Published 6:50 pm Friday, September 29, 2017

The public is invited to get to know the candidates running for Washington City Council.

Oct. 5, at 6 p.m., the 11 candidates running for five seats on the council have been invited to share their thoughts on city issues at the North Carolina Department of Environmental Quality regional office at Washington Square Mall. Though the event is jointly hosted by Beaufort County Indivisible, a progressive organization, and Beaufort County NAACP, the general public is invited.

“It’s basically to find out what their feelings are about the city, what their plans are, how they can enhance the quality of life in the city — essentially, a ‘get to know the candidates,’” said Bill Booth, president of Beaufort County NAACP. “We’ll have several questions, and we’ll ask all the candidates to respond, and from that we’ll get some ideas of where they stand on various issues and how they might represent the community.”

According to Attila Nemecz, head of Beaufort County Indivisible, hosting the forum and members taking an active part in municipal elections is a natural progression in the organization’s goals.

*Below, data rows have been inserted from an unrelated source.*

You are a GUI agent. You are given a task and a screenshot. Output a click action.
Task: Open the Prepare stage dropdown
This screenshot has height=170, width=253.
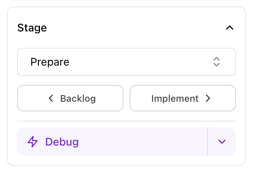coord(126,62)
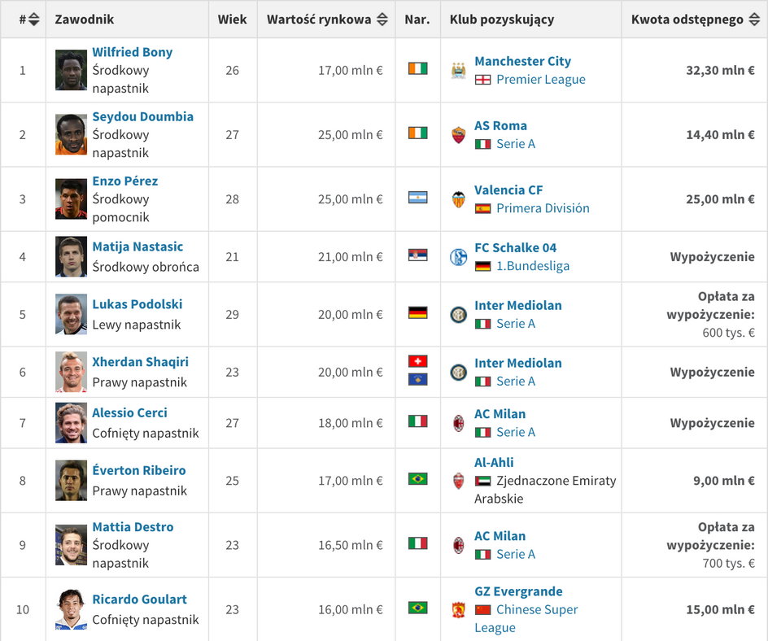Viewport: 768px width, 641px height.
Task: Click the GZ Evergrande club crest icon
Action: pos(459,609)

Beaufort County Indivisible formed early this year to bring progressives together and teach them political organizing skills, according to a press release about the event.

“People can get involved with this and make a difference and see how their involvement can make a difference, so they can feel more empowered to get involved next time,” Nemecz said. “This is just people learning the basic skills of politics and political involvement.”

The 11 candidates running for city council include incumbents Richard Brooks, Virginia Finnerty, Doug Mercer and William Pitt. Councilman Larry Beeman is not seeking re-election. Former council member Gil Davis, William “Bill” Clark, Robert Sands, John Butler, Roland Wyman, Gil Alligood and Gerald Seighman also are vying for council seats. The council members serve two-year terms.

According to Nemecz, though municipal elections have historically low turnout, it’s a good opportunity to effect change.

“I think the more mundane things gets decided on a municipal level: the things that do affect your pocket book and what you can and can do with your house … They fall less in a clean, left/right perspective. Sometime we talk about the big issues and those get blurred on the local level, Nemecz said. “It’s a little less glamourous. You’re not going to get in a Facebook war with your aunt as to whether the city buys a new firetruck or not, but it does affect us. Sometimes it’s about performance. It’s not even about where they stand ideologically, but how they’ve served their community.”

As an organization, the NAACP cannot make endorsements, but Booth said he’s expecting a full house for the event and encouraged the general public to attend.

“I’m excited about who’s coming and what they have to say,” Booth said. “We, as voters, will be able to have more of an understanding of what their feelings or concerns are and get a better idea of who to vote for.”